Getting a marriage license has been a challenge since all of the county offices were closed. However, now you can apply for your marriage license online! This is a great option for those who want to have the small ceremony now or a Zoom wedding with the party later. Invitations aren’t as much of an issue if you were using an Etsy shop or ordering blank stationery to create designs yourself at home. Many home businesses are still producing invitations. The delay comes with delivery. Since everyone has moved to online everything, receiving your invitations on time is more of the challenge,

Also, as a result of increased online ordering, if you haven’t already ordered your bridesmaid dresses or mother of the bride dress, you can look at online retailors for these options. White House Black Market, New York and Co., and Macy’s have nice options for you to order online. There is also another website called, where you can shop dresses to rent rather than purchase. Again, it’s about adapting to the change rather than letting it defeat you. I would like to believe that if your wedding dress came in and the shop had it, they could schedule a time for you to pick it up. It would just be a matter of getting it altered, and in that case, you could order a more simple dress to get married in now and do a vow renewal on your anniversary with the party to follow and save the original gown for then!
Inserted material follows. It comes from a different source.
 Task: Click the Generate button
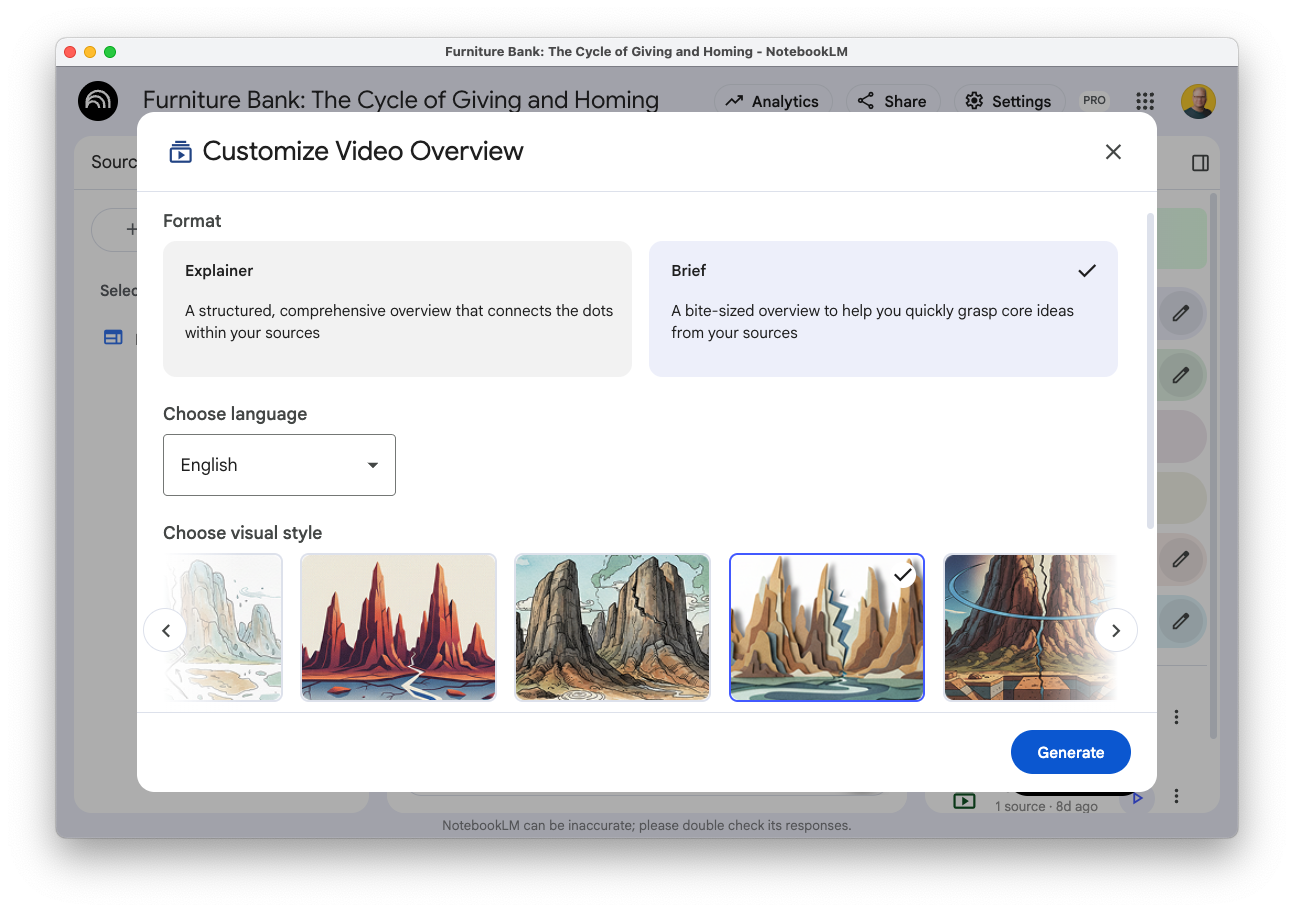[1070, 752]
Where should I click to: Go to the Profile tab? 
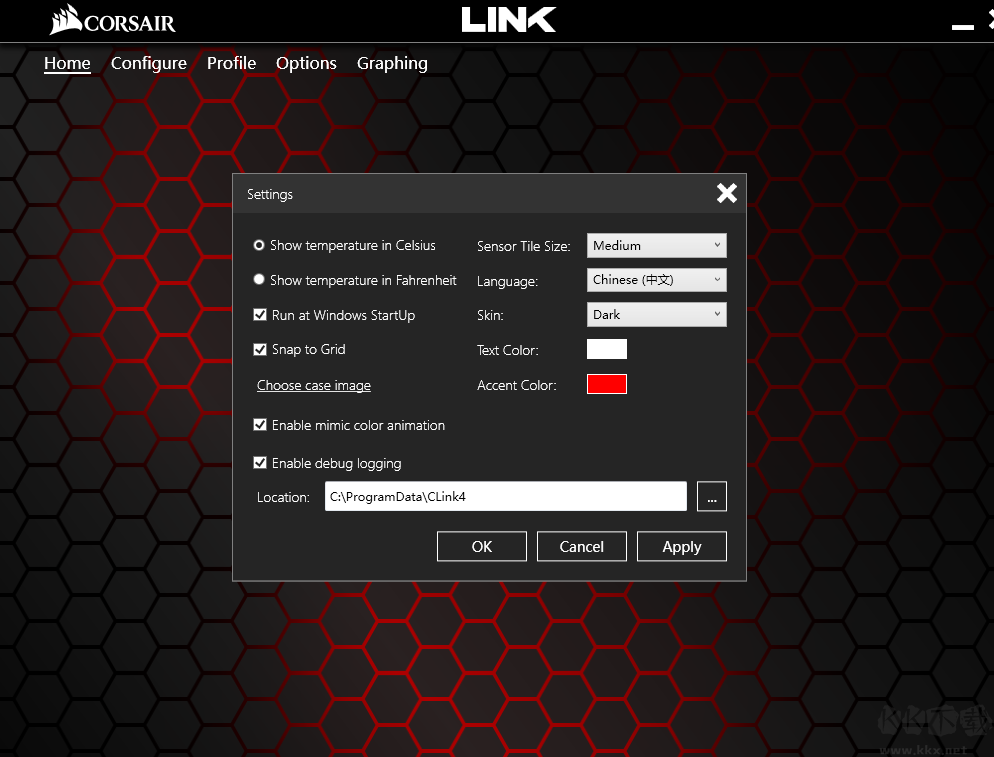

Are you seeing brides concerned with how they will get their hair and nails done if businesses stay closed?
I think that is on the bottom of their worries list. Most know someone who can do their hair for them or they can do their own if it comes down to it. While it is a big part of the overall look, I honestly don’t think it’s a top concern.

How do you choose a wedding venue when you can’t see it in person? How do you tour and meet with staff during quarantine?
Touring is difficult right now. We aren’t able to do any in-person tours currently. We do have a video on our website that shows the ballroom and patio set for a wedding. Pictures say a thousand words and help when you can’t come in person. We haven’t come across a need for a FaceTime tour yet, but I’m sure that is not far off, and we’re able to do it if requested!

What are some ways to celebrate your original wedding date?
The original date can still be celebrated. Maybe it’s recreating your first date at home or purchasing an at-home movie projector and setting up a theater in your backyard. Since some people are still getting married on their original date and having a dinner at home, or soon will be able to go to outdoor dining venues to have a small gathering, they are having a small celebration. If you need to move all your plans to a new date, keep your original date as a date just for the two of you. Cook together, go hiking, have a picnic, order your favorite wines and have a tasting, or leave notes for each other to find when they least expect it. Just celebrate both of you as a couple.

Tips for couples who are newly engaged?
Take this as a learning experience. While the chances of having another pandemic during your wedding time is slim, it’s a good time to take a step back and look at the bigger picture. Understand that plans can change in an instant, and it’s a good idea to have a plan B. Take this opportunity to talk with venues about how they are handling their events now. Did they try to reschedule? Offer a refund? Or just cancel? It will give you a good idea of how they overcame obstacles and treated their clients.